Battling online crime

Microsoft has teamed up with ICMEC (the International Centre for Missing & Exploited Children) and the global police organisation Interpol to help fight online child abuse in India.

The organisations are helping Indian law-enforcement agencies, such as the CBI (Central Bureau of Investigation), in how to use technologies, tools and procedures for countering online child pornography and other cyber crimes against children.

Indian police came under fire recently after it emerged that two alleged paedophiles had kidnapped, sexually abused and murdered more than 20 children of laborers in Noida, in Uttar Pradesh.
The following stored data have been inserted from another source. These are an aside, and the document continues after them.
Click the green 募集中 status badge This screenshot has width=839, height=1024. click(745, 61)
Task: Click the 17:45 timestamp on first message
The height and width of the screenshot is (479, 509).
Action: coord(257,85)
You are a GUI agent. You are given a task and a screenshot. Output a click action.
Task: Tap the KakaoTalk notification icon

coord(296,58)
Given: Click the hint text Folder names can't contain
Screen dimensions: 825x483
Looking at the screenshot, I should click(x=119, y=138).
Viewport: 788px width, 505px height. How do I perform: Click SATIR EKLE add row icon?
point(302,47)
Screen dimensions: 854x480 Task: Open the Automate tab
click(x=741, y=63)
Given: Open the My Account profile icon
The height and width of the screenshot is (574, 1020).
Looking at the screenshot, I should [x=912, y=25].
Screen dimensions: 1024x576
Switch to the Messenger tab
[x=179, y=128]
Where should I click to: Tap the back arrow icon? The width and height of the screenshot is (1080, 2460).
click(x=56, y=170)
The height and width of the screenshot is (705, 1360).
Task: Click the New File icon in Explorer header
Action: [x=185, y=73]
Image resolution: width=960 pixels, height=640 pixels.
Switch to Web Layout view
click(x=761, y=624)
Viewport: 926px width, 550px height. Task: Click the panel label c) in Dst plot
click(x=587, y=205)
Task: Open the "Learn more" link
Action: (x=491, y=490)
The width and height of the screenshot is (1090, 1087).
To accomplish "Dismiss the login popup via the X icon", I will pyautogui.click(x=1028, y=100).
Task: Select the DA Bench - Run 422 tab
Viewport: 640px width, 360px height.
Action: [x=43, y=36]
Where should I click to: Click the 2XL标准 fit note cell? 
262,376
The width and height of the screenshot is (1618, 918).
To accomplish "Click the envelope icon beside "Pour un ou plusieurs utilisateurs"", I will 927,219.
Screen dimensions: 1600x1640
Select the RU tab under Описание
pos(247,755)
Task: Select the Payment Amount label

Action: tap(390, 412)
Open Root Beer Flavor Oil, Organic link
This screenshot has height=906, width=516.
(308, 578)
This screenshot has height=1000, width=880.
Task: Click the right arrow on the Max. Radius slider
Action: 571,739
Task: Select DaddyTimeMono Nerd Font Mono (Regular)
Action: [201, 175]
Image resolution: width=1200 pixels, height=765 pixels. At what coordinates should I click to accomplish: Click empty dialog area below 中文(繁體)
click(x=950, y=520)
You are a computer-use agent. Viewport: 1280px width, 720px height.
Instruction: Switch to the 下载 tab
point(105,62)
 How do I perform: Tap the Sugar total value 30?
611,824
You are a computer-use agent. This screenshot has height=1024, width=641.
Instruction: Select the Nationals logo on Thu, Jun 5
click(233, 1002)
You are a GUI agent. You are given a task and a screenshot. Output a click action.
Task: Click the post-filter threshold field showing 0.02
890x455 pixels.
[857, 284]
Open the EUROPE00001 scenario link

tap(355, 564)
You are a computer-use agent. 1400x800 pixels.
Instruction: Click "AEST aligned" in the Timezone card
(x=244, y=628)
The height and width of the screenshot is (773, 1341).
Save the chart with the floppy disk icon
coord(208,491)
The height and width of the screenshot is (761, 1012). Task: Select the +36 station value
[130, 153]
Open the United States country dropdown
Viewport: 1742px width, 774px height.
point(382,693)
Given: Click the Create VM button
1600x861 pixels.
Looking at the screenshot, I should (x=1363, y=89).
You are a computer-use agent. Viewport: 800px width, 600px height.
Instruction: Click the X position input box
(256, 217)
Parents say the state police didn't register complaints when their children went missing.

The training is part of an ongoing partnership between Microsoft, ICMEC and Interpol, which have so far trained more than 1,800 law enforcement staff in 94 countries, said Guillermo Galarza, a senior program manger at ICMEC, in a telephone interview yesterday. The training is focussed on the prevention and detection of online child pornography and other crimes against children.

The use and misuse of the internet have gone up hand in hand, and the internet is increasingly being used to exploit children, said Rakesh Bakshi, director of legal and corporate affairs at Microsoft India.

The NCRB (National Crime Records Bureau) in Delhi reported that cyber crimes of all types in India increased by about 39 percent between 2004 and 2005, to 481. Many crimes in India go unreported, however, and the actual figure may be much higher.

Microsoft is working with federal and state law enforcement agencies. After a pilot training program for the CBI and the police in Kerala, the company plans to extend the program to other states in India, Bakshi said.

Microsoft and the ICMEC, which is based in Alexandria, Virginia, are taking a multi-pronged approach. They have tied up with more than 30 financial institutions worldwide, including credit card companies, to develop a system that will monitor and report online commercial transactions involving crimes against children, Galarza said.

For example, some websites offer downloads of child pornography pictures against credit card payments. The aim is to establish a fully operational system by 2008 that will allow banks to report these illegal transactions to the IMEC, Galarza said.

Microsoft also plans to work with non-governmental organizations and other agencies to educate parents and children about the risks to children on the internet, Bakshi said.

Most countries, including India, need better legislation to counter child pornography and other crimes against children, Galarza said. Microsoft and IMEC are creating model laws that countries could adopt, he said.